DATA FOR PROCESSING:
===============

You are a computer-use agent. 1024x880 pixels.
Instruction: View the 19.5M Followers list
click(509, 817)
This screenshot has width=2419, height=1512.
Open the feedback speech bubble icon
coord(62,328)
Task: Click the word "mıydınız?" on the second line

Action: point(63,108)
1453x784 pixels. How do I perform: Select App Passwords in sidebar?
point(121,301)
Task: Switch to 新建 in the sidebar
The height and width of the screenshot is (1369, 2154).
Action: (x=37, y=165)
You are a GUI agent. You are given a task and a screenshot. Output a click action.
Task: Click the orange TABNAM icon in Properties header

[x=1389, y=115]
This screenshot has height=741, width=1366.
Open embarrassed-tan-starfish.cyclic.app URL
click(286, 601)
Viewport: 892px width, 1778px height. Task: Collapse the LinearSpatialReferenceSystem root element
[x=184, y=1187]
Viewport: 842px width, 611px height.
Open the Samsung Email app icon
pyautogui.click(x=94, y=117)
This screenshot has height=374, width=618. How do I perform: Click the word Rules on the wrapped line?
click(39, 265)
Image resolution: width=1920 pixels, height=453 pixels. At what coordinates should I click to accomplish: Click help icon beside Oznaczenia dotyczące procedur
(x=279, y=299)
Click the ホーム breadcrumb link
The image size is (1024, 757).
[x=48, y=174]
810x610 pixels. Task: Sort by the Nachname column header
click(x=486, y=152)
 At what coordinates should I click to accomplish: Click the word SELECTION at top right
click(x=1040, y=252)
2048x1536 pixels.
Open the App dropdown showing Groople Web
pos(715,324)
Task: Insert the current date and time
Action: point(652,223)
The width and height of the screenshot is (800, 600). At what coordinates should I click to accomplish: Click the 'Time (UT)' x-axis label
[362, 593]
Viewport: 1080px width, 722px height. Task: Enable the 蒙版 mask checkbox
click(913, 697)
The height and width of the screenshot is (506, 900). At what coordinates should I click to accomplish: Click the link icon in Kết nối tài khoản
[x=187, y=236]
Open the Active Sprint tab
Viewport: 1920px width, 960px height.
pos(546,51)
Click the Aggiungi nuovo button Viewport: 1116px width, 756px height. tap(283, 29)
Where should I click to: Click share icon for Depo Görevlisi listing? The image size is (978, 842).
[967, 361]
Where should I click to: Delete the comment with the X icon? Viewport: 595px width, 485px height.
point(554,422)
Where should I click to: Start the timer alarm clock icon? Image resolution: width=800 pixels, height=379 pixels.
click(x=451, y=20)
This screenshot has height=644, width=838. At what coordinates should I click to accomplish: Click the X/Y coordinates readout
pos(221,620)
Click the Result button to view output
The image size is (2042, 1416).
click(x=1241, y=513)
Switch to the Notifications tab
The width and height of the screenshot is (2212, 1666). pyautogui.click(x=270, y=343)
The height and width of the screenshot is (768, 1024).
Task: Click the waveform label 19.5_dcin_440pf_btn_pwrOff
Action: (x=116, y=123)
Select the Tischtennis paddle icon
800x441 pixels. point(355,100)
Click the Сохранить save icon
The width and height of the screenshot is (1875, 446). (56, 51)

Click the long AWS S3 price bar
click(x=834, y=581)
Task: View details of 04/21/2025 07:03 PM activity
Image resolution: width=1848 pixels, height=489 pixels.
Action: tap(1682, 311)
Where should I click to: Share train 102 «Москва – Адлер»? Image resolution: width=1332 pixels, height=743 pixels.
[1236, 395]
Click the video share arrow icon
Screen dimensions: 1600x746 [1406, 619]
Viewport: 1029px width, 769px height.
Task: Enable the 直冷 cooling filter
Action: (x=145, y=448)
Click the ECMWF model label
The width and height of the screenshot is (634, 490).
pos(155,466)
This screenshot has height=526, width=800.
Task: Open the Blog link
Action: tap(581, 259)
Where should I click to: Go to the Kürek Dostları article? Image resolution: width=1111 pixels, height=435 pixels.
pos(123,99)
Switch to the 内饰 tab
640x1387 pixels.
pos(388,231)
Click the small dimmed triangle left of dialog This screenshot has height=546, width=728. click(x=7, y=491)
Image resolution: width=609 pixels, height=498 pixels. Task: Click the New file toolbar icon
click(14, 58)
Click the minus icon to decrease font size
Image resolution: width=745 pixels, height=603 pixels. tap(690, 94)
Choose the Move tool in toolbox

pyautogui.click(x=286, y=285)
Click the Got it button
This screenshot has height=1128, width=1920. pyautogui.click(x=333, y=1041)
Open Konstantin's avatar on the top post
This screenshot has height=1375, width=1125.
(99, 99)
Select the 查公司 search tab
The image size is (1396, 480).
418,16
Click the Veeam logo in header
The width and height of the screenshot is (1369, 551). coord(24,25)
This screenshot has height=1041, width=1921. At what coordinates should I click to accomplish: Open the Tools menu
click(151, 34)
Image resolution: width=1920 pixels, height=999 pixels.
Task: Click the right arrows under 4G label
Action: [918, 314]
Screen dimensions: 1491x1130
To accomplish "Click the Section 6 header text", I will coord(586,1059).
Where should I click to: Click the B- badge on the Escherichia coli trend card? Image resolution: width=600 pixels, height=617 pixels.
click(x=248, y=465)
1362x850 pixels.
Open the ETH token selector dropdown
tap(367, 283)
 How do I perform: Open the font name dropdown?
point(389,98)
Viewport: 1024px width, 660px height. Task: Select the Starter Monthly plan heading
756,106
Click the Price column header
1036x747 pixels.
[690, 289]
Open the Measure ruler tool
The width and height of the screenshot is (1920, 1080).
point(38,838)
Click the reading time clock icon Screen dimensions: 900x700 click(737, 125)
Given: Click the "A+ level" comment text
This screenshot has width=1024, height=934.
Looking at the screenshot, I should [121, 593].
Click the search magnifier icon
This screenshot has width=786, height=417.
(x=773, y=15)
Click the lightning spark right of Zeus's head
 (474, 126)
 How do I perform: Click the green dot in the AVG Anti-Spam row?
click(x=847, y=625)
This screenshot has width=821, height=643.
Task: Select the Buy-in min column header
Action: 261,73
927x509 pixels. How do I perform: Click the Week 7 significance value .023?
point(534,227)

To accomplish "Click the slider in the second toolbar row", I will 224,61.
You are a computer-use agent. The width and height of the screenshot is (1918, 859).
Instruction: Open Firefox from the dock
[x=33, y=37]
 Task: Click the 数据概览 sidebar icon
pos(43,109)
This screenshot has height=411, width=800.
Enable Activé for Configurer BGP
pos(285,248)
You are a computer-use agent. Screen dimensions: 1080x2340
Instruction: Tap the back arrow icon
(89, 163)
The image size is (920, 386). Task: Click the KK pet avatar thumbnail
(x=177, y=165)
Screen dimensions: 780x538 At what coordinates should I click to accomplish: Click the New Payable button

===============

WHAT THE TASK REQUIRES:
Render the part of the material that opens with the line containing "Task: Click the word" and closes with the line containing "click(x=1040, y=252)" as a Markdown table with the columns Row and Line. Number each line in Row, and leave out blank lines.

FULL SOLUTION:
| Row | Line |
|---|---|
| 1 | Task: Click the word "mıydınız?" on the second line |
| 2 | Action: point(63,108) |
| 3 | 1453x784 pixels. How do I perform: Select App Passwords in sidebar? |
| 4 | point(121,301) |
| 5 | Task: Switch to 新建 in the sidebar |
| 6 | The height and width of the screenshot is (1369, 2154). |
| 7 | Action: (x=37, y=165) |
| 8 | You are a GUI agent. You are given a task and a screenshot. Output a click action. |
| 9 | Task: Click the orange TABNAM icon in Properties header |
| 10 | [x=1389, y=115] |
| 11 | This screenshot has height=741, width=1366. |
| 12 | Open embarrassed-tan-starfish.cyclic.app URL |
| 13 | click(286, 601) |
| 14 | Viewport: 892px width, 1778px height. Task: Collapse the LinearSpatialReferenceSystem root element |
| 15 | [x=184, y=1187] |
| 16 | Viewport: 842px width, 611px height. |
| 17 | Open the Samsung Email app icon |
| 18 | pyautogui.click(x=94, y=117) |
| 19 | This screenshot has height=374, width=618. How do I perform: Click the word Rules on the wrapped line? |
| 20 | click(39, 265) |
| 21 | Image resolution: width=1920 pixels, height=453 pixels. At what coordinates should I click to accomplish: Click help icon beside Oznaczenia dotyczące procedur |
| 22 | (x=279, y=299) |
| 23 | Click the ホーム breadcrumb link |
| 24 | The image size is (1024, 757). |
| 25 | [x=48, y=174] |
| 26 | 810x610 pixels. Task: Sort by the Nachname column header |
| 27 | click(x=486, y=152) |
| 28 |  At what coordinates should I click to accomplish: Click the word SELECTION at top right |
| 29 | click(x=1040, y=252) |